··· Input data

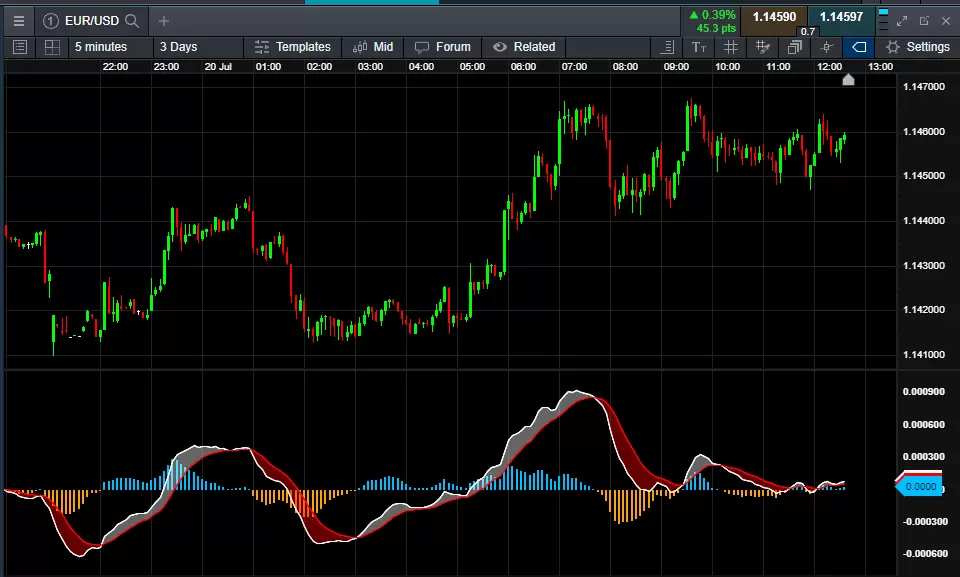The width and height of the screenshot is (960, 577).
Task: Click the EUR/USD search magnifier
Action: (130, 20)
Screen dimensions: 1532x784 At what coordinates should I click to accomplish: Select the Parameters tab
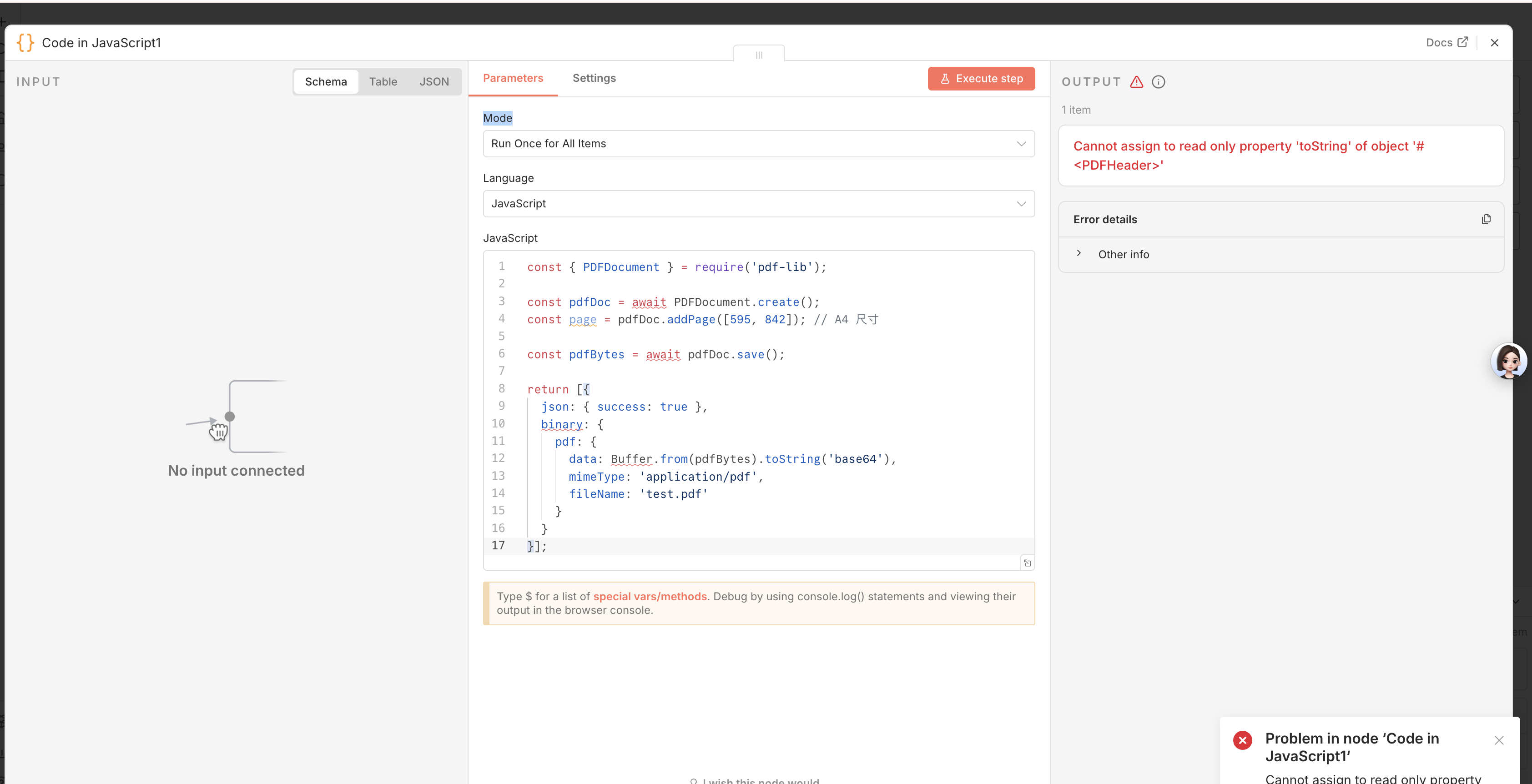pyautogui.click(x=513, y=79)
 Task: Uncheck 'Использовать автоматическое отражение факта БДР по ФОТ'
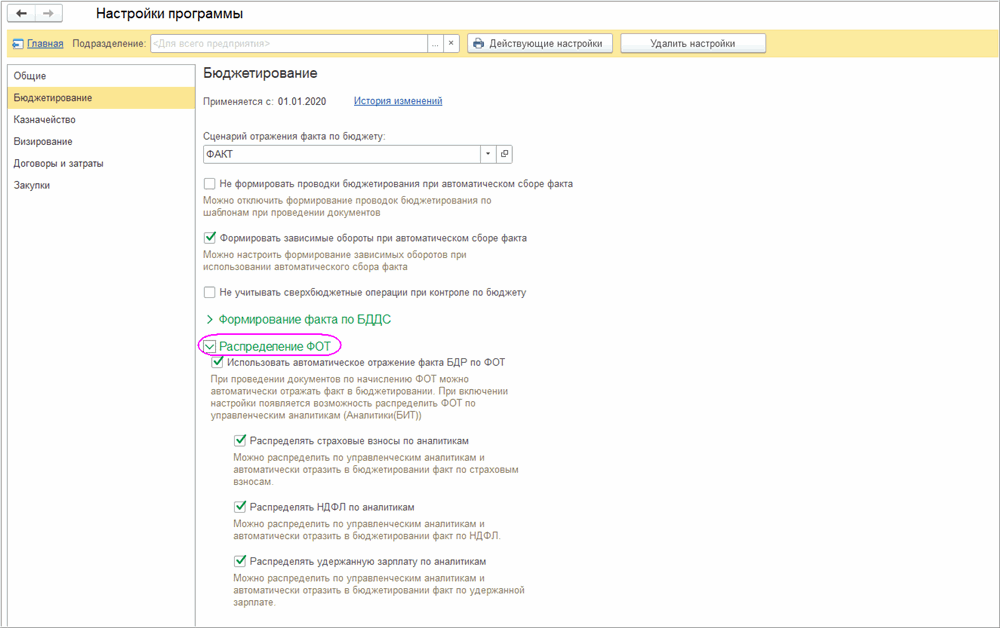[x=218, y=362]
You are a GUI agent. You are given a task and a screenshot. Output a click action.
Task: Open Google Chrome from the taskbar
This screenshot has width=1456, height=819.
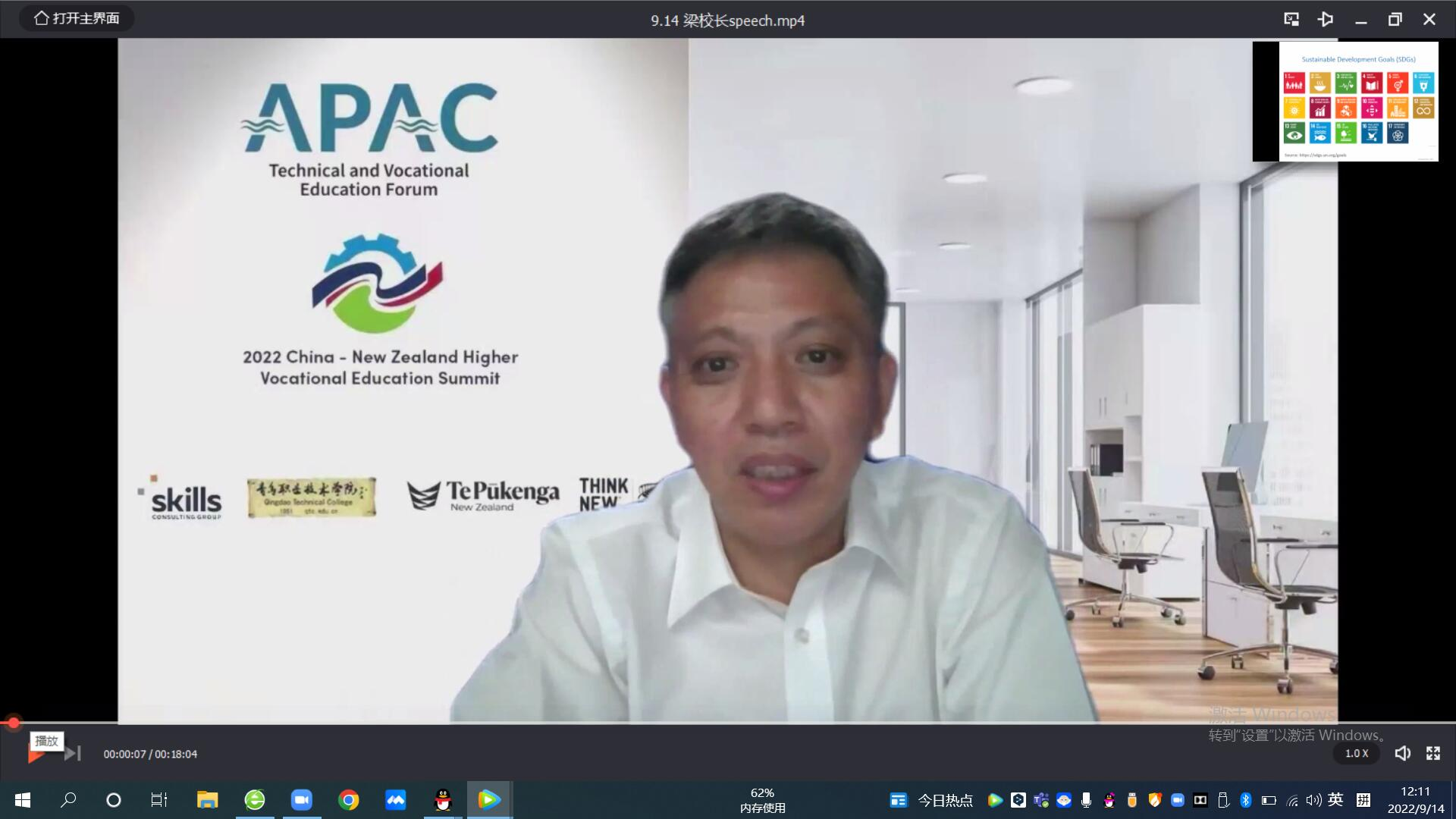click(349, 800)
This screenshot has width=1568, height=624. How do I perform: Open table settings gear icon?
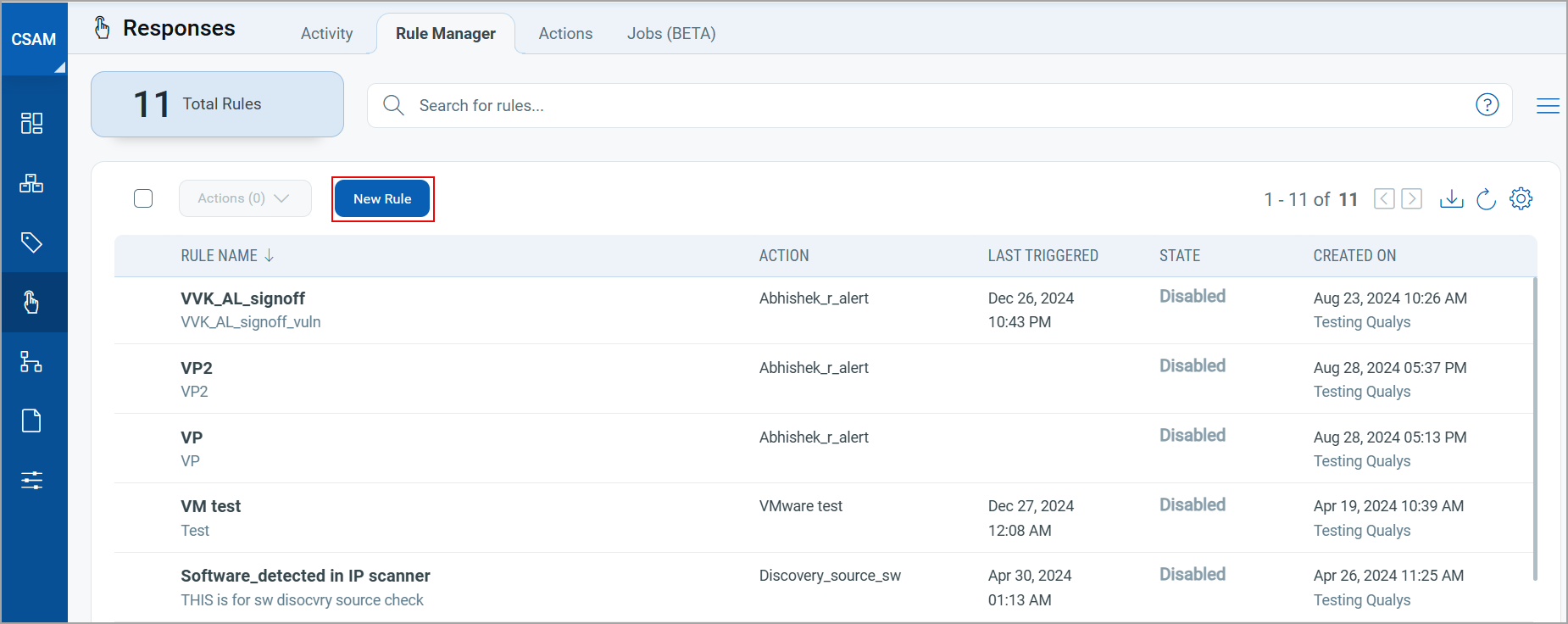[1521, 198]
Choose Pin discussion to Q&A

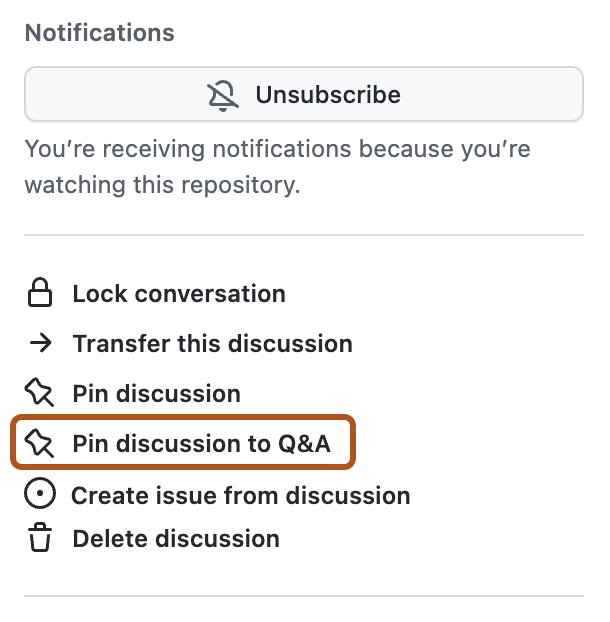pyautogui.click(x=201, y=444)
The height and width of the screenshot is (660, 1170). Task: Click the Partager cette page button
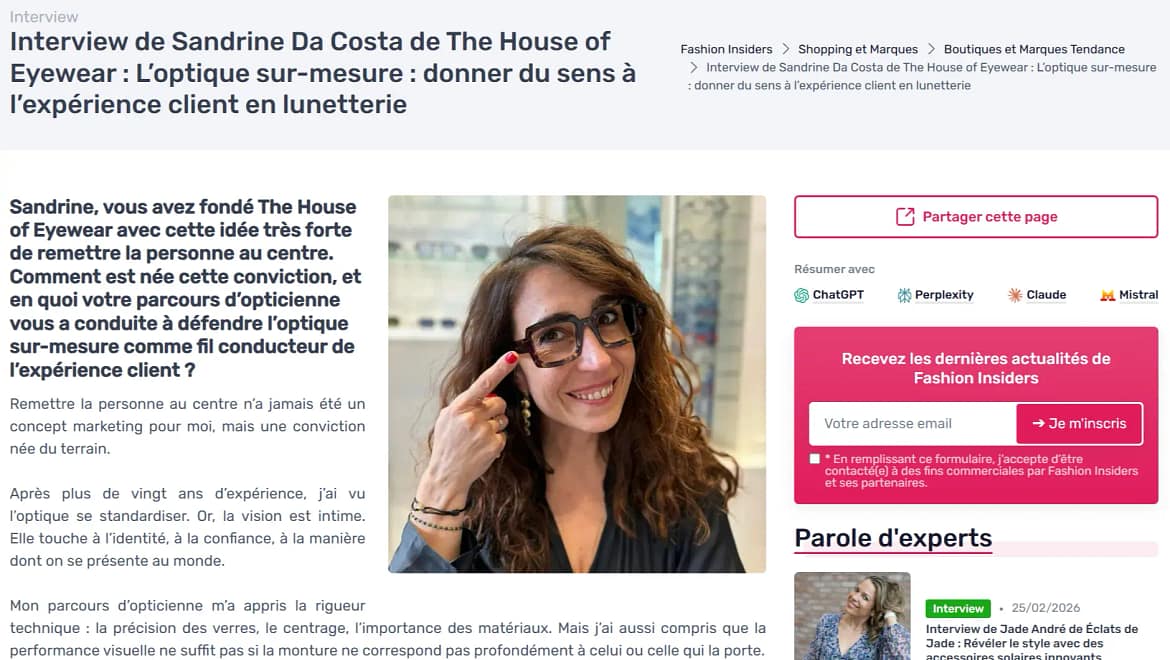coord(976,217)
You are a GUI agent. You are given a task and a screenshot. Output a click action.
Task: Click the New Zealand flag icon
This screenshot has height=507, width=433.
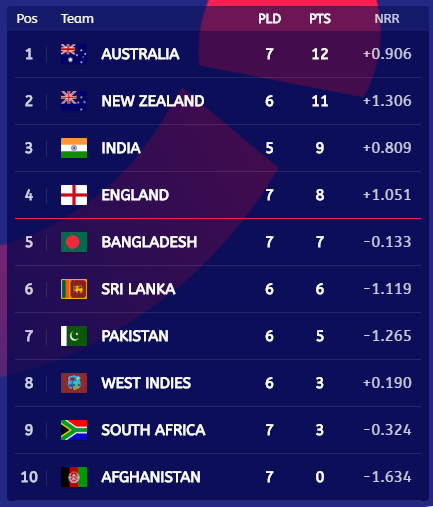tap(74, 101)
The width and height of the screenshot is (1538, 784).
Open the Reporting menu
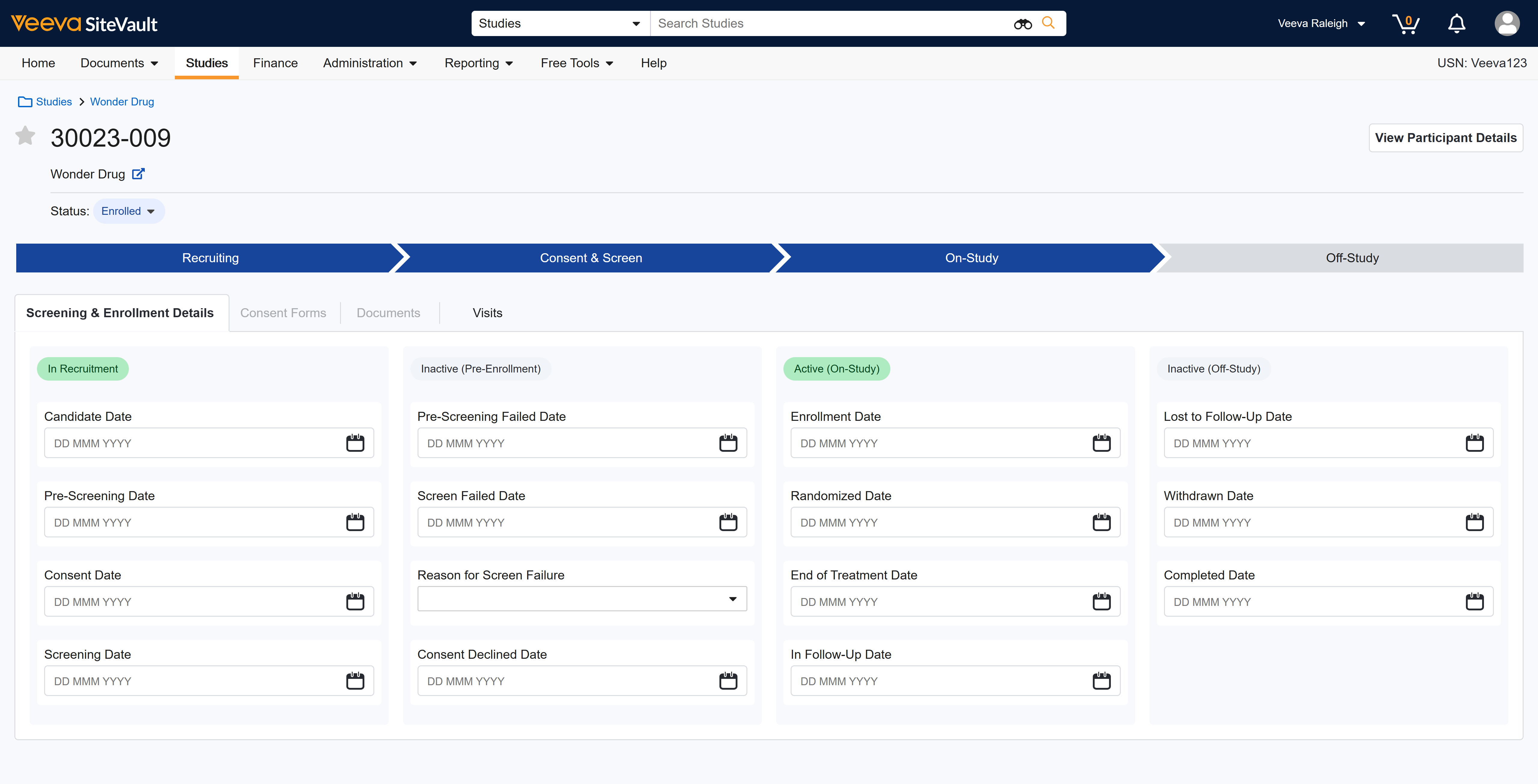[x=478, y=63]
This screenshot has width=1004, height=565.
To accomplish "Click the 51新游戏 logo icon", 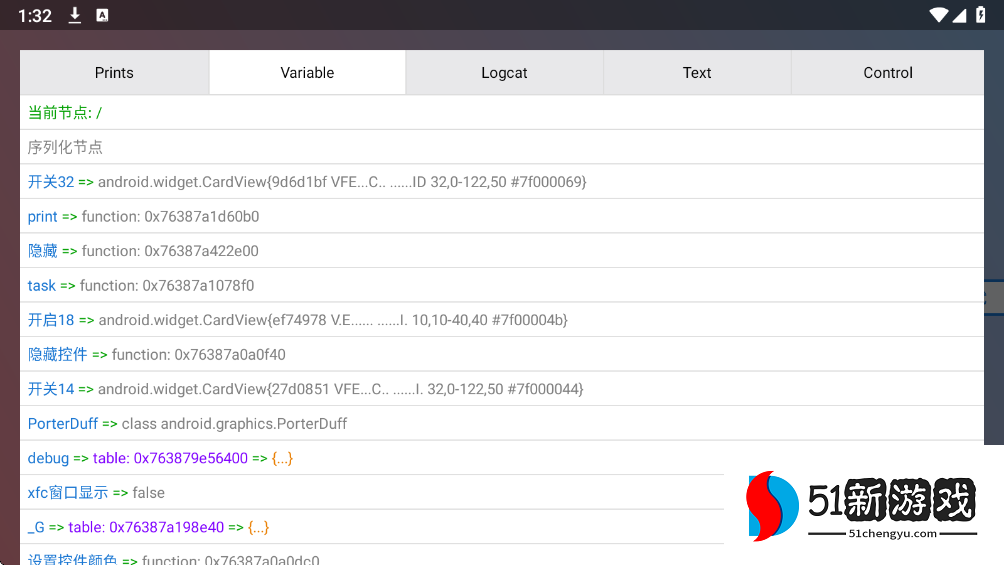I will (x=774, y=506).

······

▸ Task goal: Reproduce the part of the records that opens with the line containing "The height and" and closes with the line containing "coord(976,217)", leaving out the pictures.

▸ Complete answer:
The height and width of the screenshot is (660, 1170). Task: Click the Partager cette page button
coord(976,217)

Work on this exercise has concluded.